I'm really surprised about this considering how good I felt on day 1. That lope is a tricky drug.
 
Read through the paws info I posted awhile back. Usually under seven Months.. your habit was pretty reasonable so it has a good chance of being much shorter.

Keep roling.. your doing great.. arobic exercise is your friend
 
Read through the paws info I posted awhile back. Usually under seven Months.. your habit was pretty reasonable so it has a good chance of being much shorter.

Keep roling.. your doing great.. arobic exercise is your friend
You think this is PAWS? It feels more like acutes to me. Cuz if this is PAWS then I should go back to my wife and kid today cuz I was just going to seclude myself at my folks place for the acutes.
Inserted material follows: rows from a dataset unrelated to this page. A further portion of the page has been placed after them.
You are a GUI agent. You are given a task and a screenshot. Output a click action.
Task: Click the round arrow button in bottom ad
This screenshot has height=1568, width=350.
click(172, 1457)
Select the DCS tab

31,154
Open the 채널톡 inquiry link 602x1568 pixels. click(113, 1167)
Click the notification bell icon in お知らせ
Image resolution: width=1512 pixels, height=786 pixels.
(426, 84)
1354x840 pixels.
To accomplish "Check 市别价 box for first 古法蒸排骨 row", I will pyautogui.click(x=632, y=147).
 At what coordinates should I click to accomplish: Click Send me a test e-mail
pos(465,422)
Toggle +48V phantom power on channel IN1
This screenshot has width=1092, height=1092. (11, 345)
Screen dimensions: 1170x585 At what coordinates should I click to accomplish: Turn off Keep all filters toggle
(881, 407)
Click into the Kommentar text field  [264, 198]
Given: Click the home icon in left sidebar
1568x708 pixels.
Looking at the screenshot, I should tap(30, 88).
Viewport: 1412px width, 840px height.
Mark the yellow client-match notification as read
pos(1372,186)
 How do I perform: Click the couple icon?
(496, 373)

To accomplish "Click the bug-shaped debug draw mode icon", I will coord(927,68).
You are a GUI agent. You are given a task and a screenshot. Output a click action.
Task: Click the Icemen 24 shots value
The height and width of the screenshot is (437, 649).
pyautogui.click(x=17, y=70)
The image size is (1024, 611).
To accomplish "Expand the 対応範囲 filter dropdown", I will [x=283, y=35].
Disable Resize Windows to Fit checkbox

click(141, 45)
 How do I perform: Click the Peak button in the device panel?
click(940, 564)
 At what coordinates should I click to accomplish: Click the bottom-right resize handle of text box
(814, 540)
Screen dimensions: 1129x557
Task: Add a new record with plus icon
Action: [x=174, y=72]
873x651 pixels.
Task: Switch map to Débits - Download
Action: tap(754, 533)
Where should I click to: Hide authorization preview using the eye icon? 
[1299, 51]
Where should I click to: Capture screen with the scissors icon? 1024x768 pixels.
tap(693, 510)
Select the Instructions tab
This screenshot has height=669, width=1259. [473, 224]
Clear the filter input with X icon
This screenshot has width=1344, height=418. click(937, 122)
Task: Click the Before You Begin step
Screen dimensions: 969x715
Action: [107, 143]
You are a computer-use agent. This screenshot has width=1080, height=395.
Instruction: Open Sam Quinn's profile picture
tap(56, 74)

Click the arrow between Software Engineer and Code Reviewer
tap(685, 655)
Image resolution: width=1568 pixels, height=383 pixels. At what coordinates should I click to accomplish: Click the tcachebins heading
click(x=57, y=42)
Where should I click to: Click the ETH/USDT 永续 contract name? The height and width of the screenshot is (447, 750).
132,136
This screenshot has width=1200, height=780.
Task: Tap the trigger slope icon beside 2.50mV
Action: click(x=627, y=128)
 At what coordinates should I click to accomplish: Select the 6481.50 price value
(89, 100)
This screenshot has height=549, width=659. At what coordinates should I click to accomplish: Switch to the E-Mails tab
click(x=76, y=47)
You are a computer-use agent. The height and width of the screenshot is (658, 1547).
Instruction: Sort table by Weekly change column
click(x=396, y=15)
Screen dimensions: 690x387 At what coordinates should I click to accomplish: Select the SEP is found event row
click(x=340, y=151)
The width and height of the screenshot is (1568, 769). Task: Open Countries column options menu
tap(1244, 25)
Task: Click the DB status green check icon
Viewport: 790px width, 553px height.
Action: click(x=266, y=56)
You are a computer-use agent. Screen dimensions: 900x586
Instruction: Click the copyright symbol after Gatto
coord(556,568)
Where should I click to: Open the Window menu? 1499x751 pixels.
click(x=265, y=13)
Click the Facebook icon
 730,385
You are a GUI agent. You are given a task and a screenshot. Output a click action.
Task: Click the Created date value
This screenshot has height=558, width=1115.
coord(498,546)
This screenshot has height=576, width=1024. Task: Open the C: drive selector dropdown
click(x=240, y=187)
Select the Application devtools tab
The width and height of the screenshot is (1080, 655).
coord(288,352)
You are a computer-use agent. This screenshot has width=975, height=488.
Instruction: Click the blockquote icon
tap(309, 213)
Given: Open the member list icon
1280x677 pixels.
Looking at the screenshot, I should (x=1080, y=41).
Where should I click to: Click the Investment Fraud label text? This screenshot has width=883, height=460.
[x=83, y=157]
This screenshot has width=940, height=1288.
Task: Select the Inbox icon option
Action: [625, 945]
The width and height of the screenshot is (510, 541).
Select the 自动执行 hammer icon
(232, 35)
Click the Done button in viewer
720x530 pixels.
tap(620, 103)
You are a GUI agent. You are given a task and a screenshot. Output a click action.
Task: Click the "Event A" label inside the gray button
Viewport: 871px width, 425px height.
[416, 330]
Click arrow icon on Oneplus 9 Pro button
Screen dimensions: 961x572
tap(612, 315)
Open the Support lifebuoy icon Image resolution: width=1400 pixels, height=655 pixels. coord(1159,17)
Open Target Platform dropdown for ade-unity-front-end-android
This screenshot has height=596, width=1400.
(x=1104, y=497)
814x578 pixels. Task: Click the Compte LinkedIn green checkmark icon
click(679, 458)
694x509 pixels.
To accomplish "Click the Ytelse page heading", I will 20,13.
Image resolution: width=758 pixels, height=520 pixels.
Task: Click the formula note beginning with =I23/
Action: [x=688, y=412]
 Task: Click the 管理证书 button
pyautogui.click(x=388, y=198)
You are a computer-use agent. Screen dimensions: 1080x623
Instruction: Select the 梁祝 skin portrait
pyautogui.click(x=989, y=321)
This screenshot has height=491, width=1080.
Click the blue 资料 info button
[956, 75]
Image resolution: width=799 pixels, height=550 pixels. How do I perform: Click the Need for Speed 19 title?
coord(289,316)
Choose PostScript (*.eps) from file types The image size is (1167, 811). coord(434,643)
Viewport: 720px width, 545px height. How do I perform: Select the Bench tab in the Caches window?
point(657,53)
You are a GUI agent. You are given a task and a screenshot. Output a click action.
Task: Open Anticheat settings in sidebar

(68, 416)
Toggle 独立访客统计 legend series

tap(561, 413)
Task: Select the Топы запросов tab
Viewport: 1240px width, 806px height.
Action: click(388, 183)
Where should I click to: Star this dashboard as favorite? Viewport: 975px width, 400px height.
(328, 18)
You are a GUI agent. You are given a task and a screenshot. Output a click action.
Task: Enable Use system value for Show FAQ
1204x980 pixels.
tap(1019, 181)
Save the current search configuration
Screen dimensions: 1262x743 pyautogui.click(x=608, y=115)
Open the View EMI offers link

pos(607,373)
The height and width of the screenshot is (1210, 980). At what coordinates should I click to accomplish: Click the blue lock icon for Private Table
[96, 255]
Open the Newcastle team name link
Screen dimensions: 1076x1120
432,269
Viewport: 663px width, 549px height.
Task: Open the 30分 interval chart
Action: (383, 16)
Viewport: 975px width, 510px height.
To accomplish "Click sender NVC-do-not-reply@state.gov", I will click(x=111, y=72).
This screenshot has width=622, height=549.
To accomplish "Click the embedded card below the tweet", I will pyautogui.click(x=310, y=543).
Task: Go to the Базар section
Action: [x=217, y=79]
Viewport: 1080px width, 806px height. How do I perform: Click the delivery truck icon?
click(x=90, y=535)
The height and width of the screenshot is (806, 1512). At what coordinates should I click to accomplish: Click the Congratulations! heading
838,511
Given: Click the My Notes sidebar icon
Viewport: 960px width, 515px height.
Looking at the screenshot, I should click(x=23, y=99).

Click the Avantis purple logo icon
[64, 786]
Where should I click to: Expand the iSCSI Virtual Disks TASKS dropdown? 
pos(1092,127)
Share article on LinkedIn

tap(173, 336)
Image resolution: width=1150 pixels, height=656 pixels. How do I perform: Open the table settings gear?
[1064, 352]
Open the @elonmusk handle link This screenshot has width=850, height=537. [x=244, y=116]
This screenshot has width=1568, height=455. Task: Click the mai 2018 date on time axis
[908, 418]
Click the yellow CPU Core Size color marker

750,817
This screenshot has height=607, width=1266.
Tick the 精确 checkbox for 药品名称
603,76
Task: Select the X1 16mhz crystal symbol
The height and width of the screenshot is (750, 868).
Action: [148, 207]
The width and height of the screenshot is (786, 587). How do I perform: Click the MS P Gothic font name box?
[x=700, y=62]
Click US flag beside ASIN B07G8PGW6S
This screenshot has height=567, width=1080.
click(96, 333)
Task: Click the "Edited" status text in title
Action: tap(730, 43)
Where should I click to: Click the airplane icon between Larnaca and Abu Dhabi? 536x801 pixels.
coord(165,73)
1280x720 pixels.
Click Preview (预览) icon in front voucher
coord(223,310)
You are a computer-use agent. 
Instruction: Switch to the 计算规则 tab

To me this feels more like acutes, albeit a much lighter one than what I would've gone through coming off the percs.
 
Well day 3 : still feeling "weird", not quite sick but not quite well. Depressed and anxious as all hell.

"I miss the earth so much, I miss my wife. It's lonely out in space. "

Perhaps you are out of the sick phase, or moving out of it. That's great! I for sometime felt I couldn't reach even myself, much less anyone else.. it all seemed so distant and out of grasp, but that will change. Also paws might be happening for you a little now.
Look how far you've come!
Focus on that, maybe? At what you have achieved… even if you don't feel well. It's difficult I know, but you are doing this … moving through it … as hard as it's been… And it's no walk in the park. :)
 
Perhaps you are out of the sick phase, or moving out of it. That's great! I for sometime felt I couldn't reach even myself, much less anyone else.. it all seemed so distant and out of grasp, but that will change. Also paws might be happening for you a little now.
Look how far you've come!
Focus on that, maybe? At what you have achieved… even if you don't feel well. It's difficult I know, but you are doing this … moving through it … as hard as it's been… And it's no walk in the park. :)
Yeah, I have achieved a lot. I know it's just a matter of time now. Before, when I ran out of percs, I thought I would completely loose my mind. I've gone through w/drawl before and knew I couldn't do it. The lope bought me some time and smoothed out the detox I'm going through now a bit. Still don't know if it was worth it. But yeah, it's no walk in the park. And I still had to leave my family for a while. I worry because my wife has her own psychiatric issues and needs a lot of support with the baby and all.